We're not going to build an algorithm that just shoves ads at you and locking users in. That's not our model. And so what we are going to do is give users better experiences, add new features, and then we're doing a subscription model as well as services in the developer ecosystem.
Because this isn't just for users, this is for people who want to come build. Just two weeks later, Graber expanded upon Bluesky's position on ads during an interview with TechCrunch. Does that mean that advertisers can never be on Bluesky?
I don't think that's necessarily true, but I think that the ways that we would explore advertising if we did, would be much more user intent driven. For Bluesky, at some point they're going to have to introduce advertising. I think that's going to be key to just keeping the lights on and being competitive against the likes of X, and probably more so against Threads, which has all the weight of Meta behind it.
Experts say even if Bluesky did want to woo advertisers, the platform's decentralized architecture may make that tough. If you look at X, they lost a lot of advertisers because of the change in content moderation policies. Now, if you kind of take that over to Bluesky, where there's no set content moderation policy and it's set individually by each server, that becomes dicey for advertisers, right?
At the end of the day, you want a controlled brand experience for that ad or for that piece of sponsored content. And so there is a possibility to get a highly targeted and focused niche for your ads on Bluesky. But then there's also the flip side of not having that platform wide control over each server.
That might make brands think twice with their advertising spend. Bluesky has also struggled with an increase of impersonator accounts and scammers. In late November, the Bluesky team announced stricter rules around identity protection and impersonation.
The company also said it had quadrupled the size of its moderation team to deal with the backlog of moderation reports. While the future of Bluesky is still up in the air, experts say decentralized platforms like it are likely to bring about further fragmentation within the social media market. The differentiator for these platforms now isn't so much the features, but rather the atmosphere that they create within their apps.

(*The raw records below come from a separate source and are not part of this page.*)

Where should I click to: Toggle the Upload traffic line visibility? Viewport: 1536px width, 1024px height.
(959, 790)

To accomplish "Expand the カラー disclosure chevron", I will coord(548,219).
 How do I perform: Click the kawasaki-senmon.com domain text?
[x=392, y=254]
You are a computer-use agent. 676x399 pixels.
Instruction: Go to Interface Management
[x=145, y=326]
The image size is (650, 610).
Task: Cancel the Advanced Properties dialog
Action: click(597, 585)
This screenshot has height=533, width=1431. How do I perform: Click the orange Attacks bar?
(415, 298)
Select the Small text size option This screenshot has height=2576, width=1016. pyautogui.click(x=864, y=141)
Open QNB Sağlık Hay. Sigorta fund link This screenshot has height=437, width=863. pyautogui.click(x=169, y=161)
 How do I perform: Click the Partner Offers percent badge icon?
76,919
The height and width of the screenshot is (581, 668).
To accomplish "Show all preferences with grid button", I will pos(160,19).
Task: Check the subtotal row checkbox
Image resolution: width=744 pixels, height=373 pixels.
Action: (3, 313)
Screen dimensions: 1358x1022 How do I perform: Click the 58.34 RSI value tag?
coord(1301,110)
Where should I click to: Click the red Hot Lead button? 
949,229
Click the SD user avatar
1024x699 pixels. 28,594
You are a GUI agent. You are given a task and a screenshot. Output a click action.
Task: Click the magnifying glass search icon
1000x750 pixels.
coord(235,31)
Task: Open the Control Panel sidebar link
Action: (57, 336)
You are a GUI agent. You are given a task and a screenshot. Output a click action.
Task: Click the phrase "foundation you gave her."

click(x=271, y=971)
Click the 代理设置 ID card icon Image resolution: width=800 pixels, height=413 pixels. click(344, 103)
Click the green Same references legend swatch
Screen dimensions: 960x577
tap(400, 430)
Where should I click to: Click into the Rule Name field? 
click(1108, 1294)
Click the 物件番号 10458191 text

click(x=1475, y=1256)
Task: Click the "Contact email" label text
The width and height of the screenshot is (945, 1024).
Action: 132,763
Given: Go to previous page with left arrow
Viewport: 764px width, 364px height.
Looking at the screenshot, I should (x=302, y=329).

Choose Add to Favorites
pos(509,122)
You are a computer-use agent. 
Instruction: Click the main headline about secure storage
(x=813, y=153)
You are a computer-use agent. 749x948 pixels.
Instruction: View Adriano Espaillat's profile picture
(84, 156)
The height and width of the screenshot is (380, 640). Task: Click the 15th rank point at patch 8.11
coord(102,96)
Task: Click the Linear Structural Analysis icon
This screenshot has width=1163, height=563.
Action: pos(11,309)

What you might see with Bluesky is just kind of a reflection of society, where people who want that control, who want that independence, ownership, those kind of people might go to Bluesky people who just want some memes, might be going to Threads, and people who want to get in some real heated debates might be going to X. I think people will choose to go where their values align, where their interests align, where their people are.